More than 60 clubs at lunchtime and after school - sports, music, drama, Hama Beads, Minecraft, debating – ‘if the children come up with an idea, we try to facilitate it’ (request for a slide from the roof of the building into a swimming pool is still in the consideration phase). School excels at chess and nurtures national champions, though there are plenty of interhouse competitions for all abilities. The aim is to develop the skills and strengths of character, which along with a sound academic basis, make for a happy and successful graduation to the next stage of education. Four houses and system of house points in place, with minus marks for rare incidences of unwelcome behaviour.

Ambition throughout the prep is for pupils to ‘understand themselves and their learning and to become the best version of themselves that they can be,’ says head. Two simple rules – try your best and be kind – are the undercurrent to all activities. Developing individual character is key. ‘Children are taught to reflect and understand what traits they need to develop from a young age,’ says head. ‘We want to develop pupils who know their self-worth, value others’ talents and can be superb team players now and in the future.’ Forest school for years 1 and 2 in the outdoor classroom helps with this and mindfulness is interwoven into the curriculum, taught through whole school assemblies and as a discrete unit in year 3. Head advocates use of the Headspace app and says children regularly use the techniques independently at break times and before performances to calm themselves - ‘it’s not a gimmick’.

Attributes are developed in the pre-prep with the help of ‘learning creatures’ – children describe themselves as ‘curious crabs, teamwork turtles, busy bees and independent iguanas’ and are rewarded with house points.
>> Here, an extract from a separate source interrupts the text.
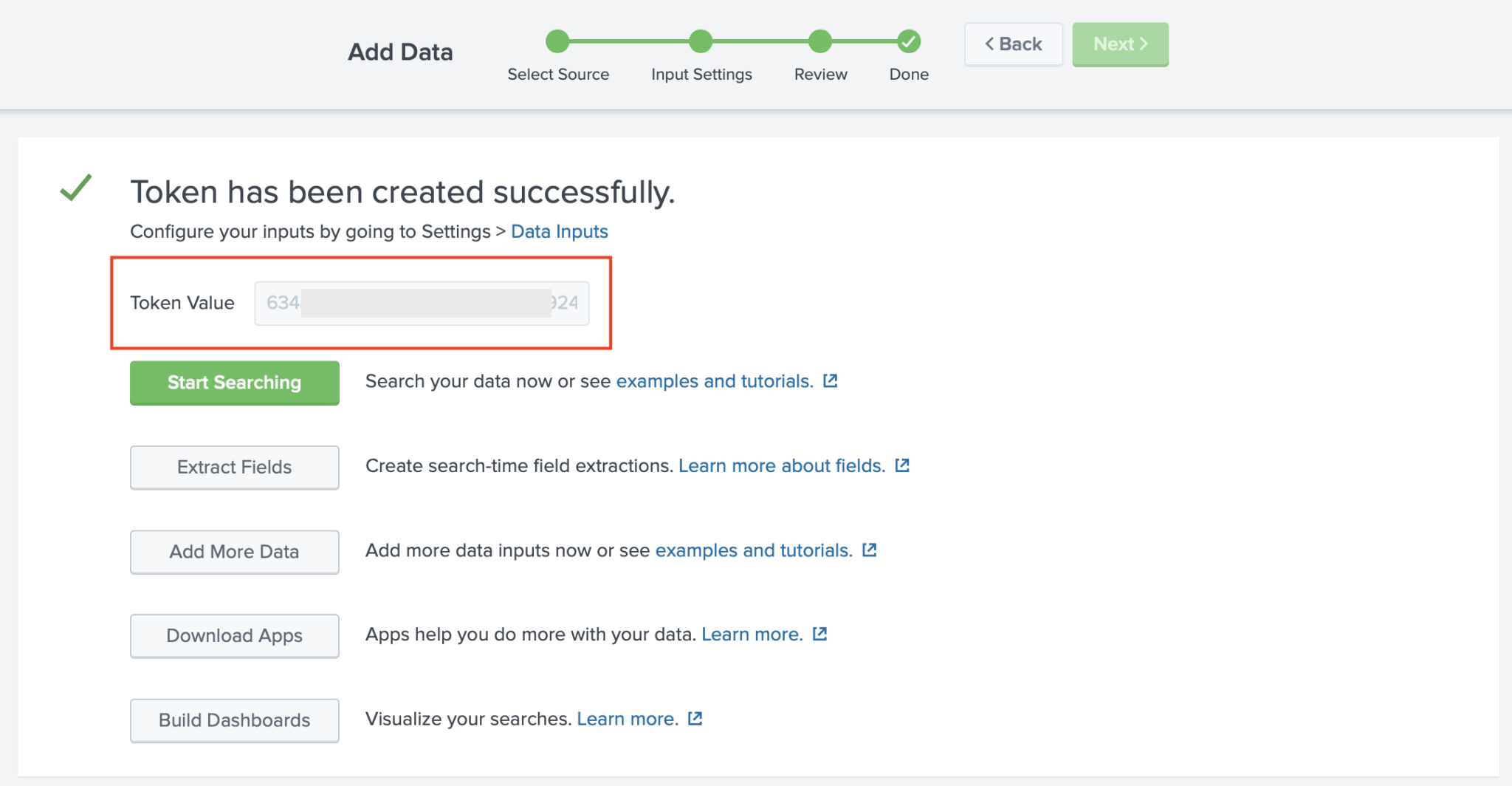Screen dimensions: 1512x786
Task: Select the Done step label
Action: point(908,74)
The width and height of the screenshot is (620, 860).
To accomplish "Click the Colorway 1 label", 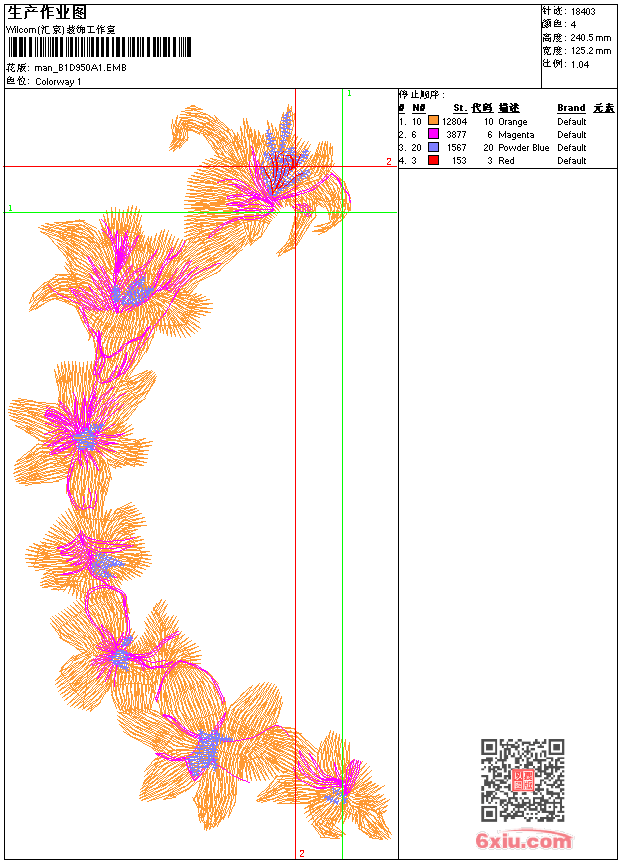I will click(x=58, y=82).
This theme transfers to the prep school as CLICK - collaboration leadership, communication kindness – all are cleverly and creatively promoted day-to-day and specifically through activities such as Crystal Maze, Round the World Number Challenge, and Election Day. Pupils demonstrating CLICK attributes – ‘perhaps by being the first person to help if someone who drops their lunch tray, or persistence through an academic struggle’ - are recognised in Friday morning assemblies with a unique and charming ‘beanbag cheer’ (applause breaks out as the head throws a beanbag in the air and falls silent the second it hits the floor).

Parents appreciate this attention to the individual. ‘No aspect of any child is ignored for the sake of academic success or league table positions,’ said one. Another told us, ‘My four children all have different strengths and weaknesses and the teachers have handled them all expertly, supporting where required and stretching where appropriate.’ School matron is well loved for her kind and caring nature and for helping children to pick themselves up and to carry on. Teachers literally go the extra mile, say parents – ‘Whether they’re running alongside children to encourage them during cross country runs, or giving extra reading tuition, it really feels as if no child is left behind,’ said one.

All new pupils and parents are allocated ‘buddy families’ to support a smooth transition and the warm and welcoming feel is noted by joiners of all ages, but particularly those who fill the odd space above the reception main entry point. Weekly e-newsletter ‘CLICK’ is a ‘window on the world of learning,’ as well as being a source of essential school information. Staff are available on a day-to-day basis via telephone or email.

Uniform has been refined in recent years and multipurpose items added - most can be bought anywhere though branded clothing (still a little pricey, grumble parents) only from local supplier. The charming, bright red and tartan combo somehow suits this sunny, Suffolk school with its strong moral values and a clear sense of purpose.

The last word

A treasure of a school where children are given the academic foundation and a toolkit to build a bridge to their own fulfilling future.